Once a selection of hits has been identified, they will be further confirmed with different types of assays. This can be a time-consuming process: one assay can take several weeks from start to completion!
Several hits are identified at this stage and we’ll assess each one for its potency and affinity. This involves collecting data on dose-response curves, structural-activity relationship (SAR) between the target and hit, and basic pharmacokinetic (PK) data.
Now we’ve narrowed it down to about 10-20 interview candidates—great! We just have to ask each of them more specific questions about their abilities and hope that one of them will truly shine.
Hit to Lead (H2L) Phase
The H2L phase optimises the hits we’ve discovered by further investigating PK and SAR studies. This will refine each molecule’s potency and efficacy because they need to meet a level of biological activity that brings about a therapeutic effect.

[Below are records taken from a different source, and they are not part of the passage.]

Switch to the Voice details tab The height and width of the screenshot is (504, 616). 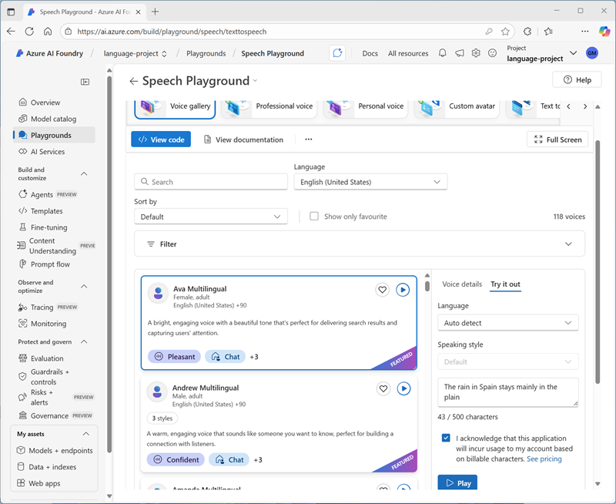point(462,284)

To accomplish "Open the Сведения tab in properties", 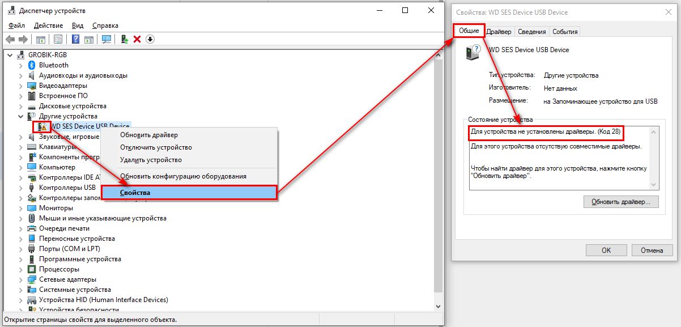I will click(x=531, y=32).
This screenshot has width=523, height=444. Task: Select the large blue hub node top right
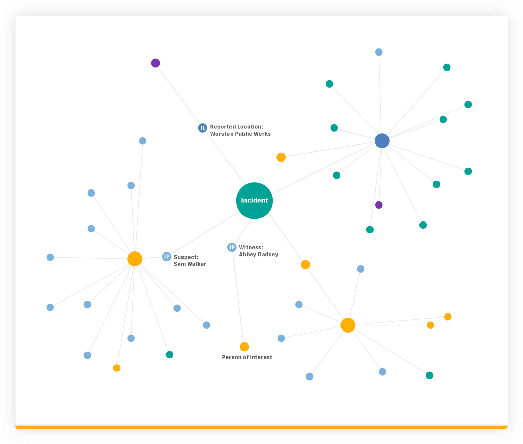(x=382, y=140)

We measure this activity level in several ways:
- Selectivity—non-selective drugs, or ‘dirty drugs’, affect many different receptors, causing all sorts of side effects and reactions. We want the opposite: for the drug to be selective for the target above other receptors.
- Solubility—our bodies are famously fluid-filled, so the molecule needs to stay stable in that fluid.
- Permeability—to get access through the lipid bilayer cell membrane isn’t easy. Some drugs are small enough to slip through, but others may need to utilise a channel protein.
- Metabolic stability—the drug needs to avoid being broken down before it meets its target.
- Low Cytochrome P450 inhibition
Cytochrome P450 (CYP) are a group of enzymes usually found in the liver that metabolise many drugs. If a drug molecule has a high inhibition of CYP450, it’s less likely to be a successful candidate as it might disrupt the metabolism of other drugs and cause accumulation. On the other hand, being an inducer of CYP450 means other drugs will lose their therapeutic effect.
This is a tricky stage as optimising one aspect of a molecule can have an impact on another characteristic. For example, increasing the drug’s permeability of the cell membrane might involve increasing its lipophilicity (ability to dissolve in lipids). However, this may change the hydrophilicity (ability to dissolve in water) of the drug in the intracellular fluid, which poses a problem for its solubility.
Once they’ve answered all their questions, we know which ones are more likely to succeed and which ones just won’t make the cut. Now there’s a final step in the process left.
Lead Optimisation—A Final Hurdle Before Clinical Trials
Lead optimisation requires the research team to collate enough data to prove to regulatory bodies that these molecules are ideal candidates in clinical trials, especially their safety and efficacy profile. Yep, you’ve got the pattern by now: this means another round of optimising and refining our candidate molecules, usually following the same principles as we’ve mentioned before.
As the process of optimisation tends to repeat itself throughout the whole drug discovery phase, a lot of these stages will overlap. If you can spot an issue in the hit discovery phase, it makes sense to resolve it sooner rather than later.
Drug Discovery—Costly but Crucial
We made it! But this is not the end of the journey for these molecules as they face an even bigger challenge: clinical trials.
Drug discovery is incredibly costly, but the probability of discovering a new drug by chance is slim. Though it can take over £400 million just to reach clinical trials, it’s far more likely that we can hopefully discover a new medicine that changes and improves lives by following these methods.